Penjabaran arti dan maksud masing-masing dapat diuraikan sebagai berikut, pertama ing ngarso sung tulodho. Bila diartikan dalam bahasa Indonesia ing berarti di, ngarso berati depan, sung berarti jadi, tulodho berarti contoh. Jika dirangkai akan berarti, di depan seorang guru atau pendidik harus bisa memberikan contoh yang baik. Dalam beberapa kasus pelecehan seksual yang justru dilakukan oleh seorang guru menandakan belum adanya kesadaran bagi guru tersebut tentang bagaimana memberikan contoh yang baik baik di lingkungan sekolah dan masyarakat. Terlepas dari memberikan contoh yang baik, seorang guru yang melakukan pelecehan seksual (maaf) sodomi dan pemerkosaan seolah tidak menyadari pelanggaran norma yang telah dilakukan. Meski tidak banyak, kasus semacam ini hendaknya menjadi perenungan yang mendalam untuk benar-benar menyadari profesi guru yang disandang.                 Mengambil contoh yang lebih sederhana yakni tentang penyampaian pelajaran di sekolah. Sebagai guru tentu kita dituntut  mengajarkan siswa kita untuk rajin membaca, menulis, dan berhitung. Namun apakah kita menyadari, sudahkah kita melakukannya?. Sebagai contoh, suatu ketika saya pernah menyuruh siswa untuk menulis cerpen, sementara saya sendiri saat itu sebagai guru belum pernah menulis cerpen. Hal semacam ini perlu kita renungkan bersama sebagai seorang guru. Ketika menuntut siswa untuk bisa rajin membaca, menulis, dan berhitung kita harus bersikap adil dengan memberikan teladan kebiasaan membaca, menulis, dan berhitung kepada siswa. Singkatnya, berani menyuruh juga harus berani memberikan contoh. Apalagi jika dikaitkan dengan kurikulum 2013 yang menuntut keaktifan siswa dalam kegiatan pembelajaran. Jika tidak didasari akan kesadaran memberikan contoh akan semakin “meninabobokkan” guru. Menyuruh tapi kita sendiri belum pernah melakukan hal yang kita suruh.

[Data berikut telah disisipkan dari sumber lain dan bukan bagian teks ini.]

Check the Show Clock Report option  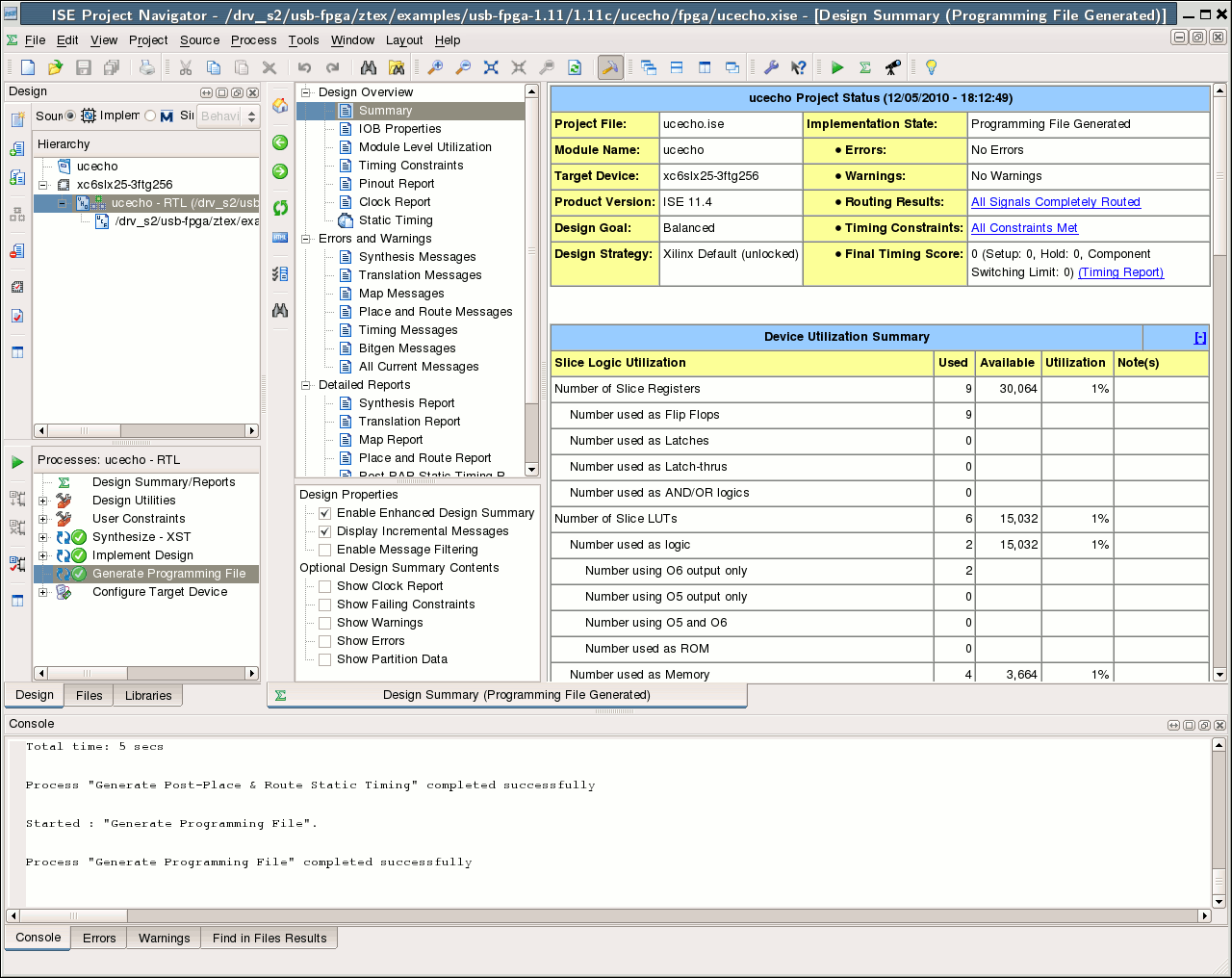click(x=325, y=586)
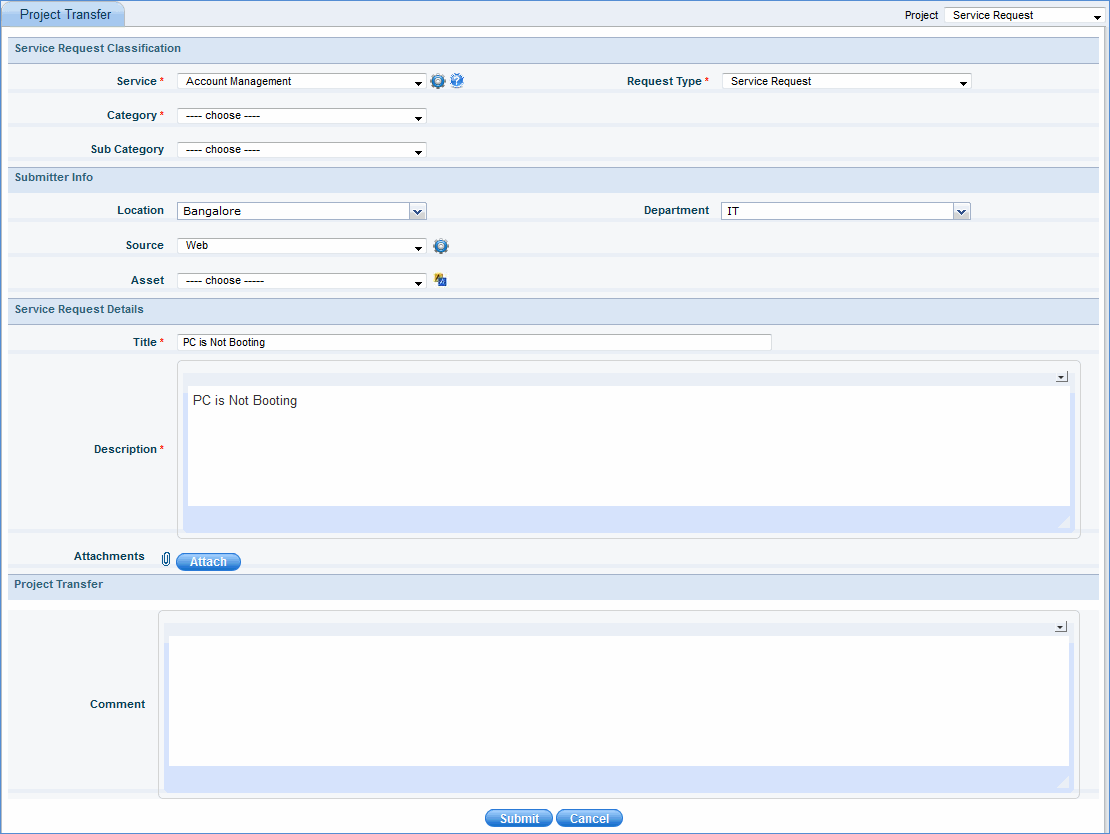This screenshot has width=1110, height=834.
Task: Expand the Comment editor toolbar arrow
Action: (1061, 627)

Kedua, ing madya mangun karsa, berarti di tengah guru atau pendidik harus mampu menciptakan prakarsa atau ide. Menjadi murid atau sekolah tidak harus selalu unggul dalam bidang akademik semata. Banyak hal yang bisa dikembangkan sehingga menjadi sebuah nilai lebih atau keunggulan. Sebut saja bidang seni dan olahraga yang masih menjadi “anak tiri” di beberapa sekolah. Padahal setiap siswa memiliki kemampuan yang berbeda-beda. Siswa yang cerdas pada mata pelajaran Matematika belum tentu baik dalam bidang olahraga, begitu juga sebaliknya. Artinya, sebagai pendidik kita harus mampu menciptakan sebuah ide atau gagasan yang dapat meningkatkan segala potensi yang dimiliki siswa. Entah itu sains, bahasa, olahraga, atau seni. Karena pada dasarnya setiap orang sudah diberi bakat yang berbeda-beda. “Anak-anak hidup dan tumbuh sesuai kodratnya sendiri. Pendidikan hanya dapat merawat dan menuntun tumbuhnya kodrat itu” kata Ki Hajar Dewantara. Ungkapan ini memberikan gambaran bahwa setiap siswa tidak bisa dituntut untuk cerdas dalam semua bidang.

Ketiga, tut wuri handayani, berarti dari belakang seorang guru harus bisa memberikan dorongan dan arahan. Sebenarnya semboyan ini masih terkait dengan sebelumnya yakni ing madyo mangun karso. Selaras dengan tujuan kurikulum 2013, pelajar diberi keleluasaan untuk menggali potensi diri yang dimiliki. Hal ini dapat dilihat dari penerapan cara belajar melaui pendekatan keilmuan yang menuntut siswa untuk berpikir ilmiah. Mulai dari mengamati, menanya, mengumpulkan data, mengasosiasi, hingga mengomunikasikan merupakan tahapan berpikir yang diharuskan dalam kurukulum 2013. Harapannya peran guru benar-benar hanya sebagi pendorong dan pemberi arahan.                 Memang dalam praktik nyata tidak mudah melaksanakan pembelajaran yang ideal. Banyak hal seperti kondisi siswa, sarana dan prasarana di sekolah, serta, peran orang tua menjadi hambatan dalam mewujudkan pelaksanaan pendidikan yang ideal. Akan tetapi, melihat fakta tentang kondisi dan prestasi pendidikan Indonesia diharapkan mampu menjadi semangat untuk terus berpacu menciptakan pendidikan yang berkualitas.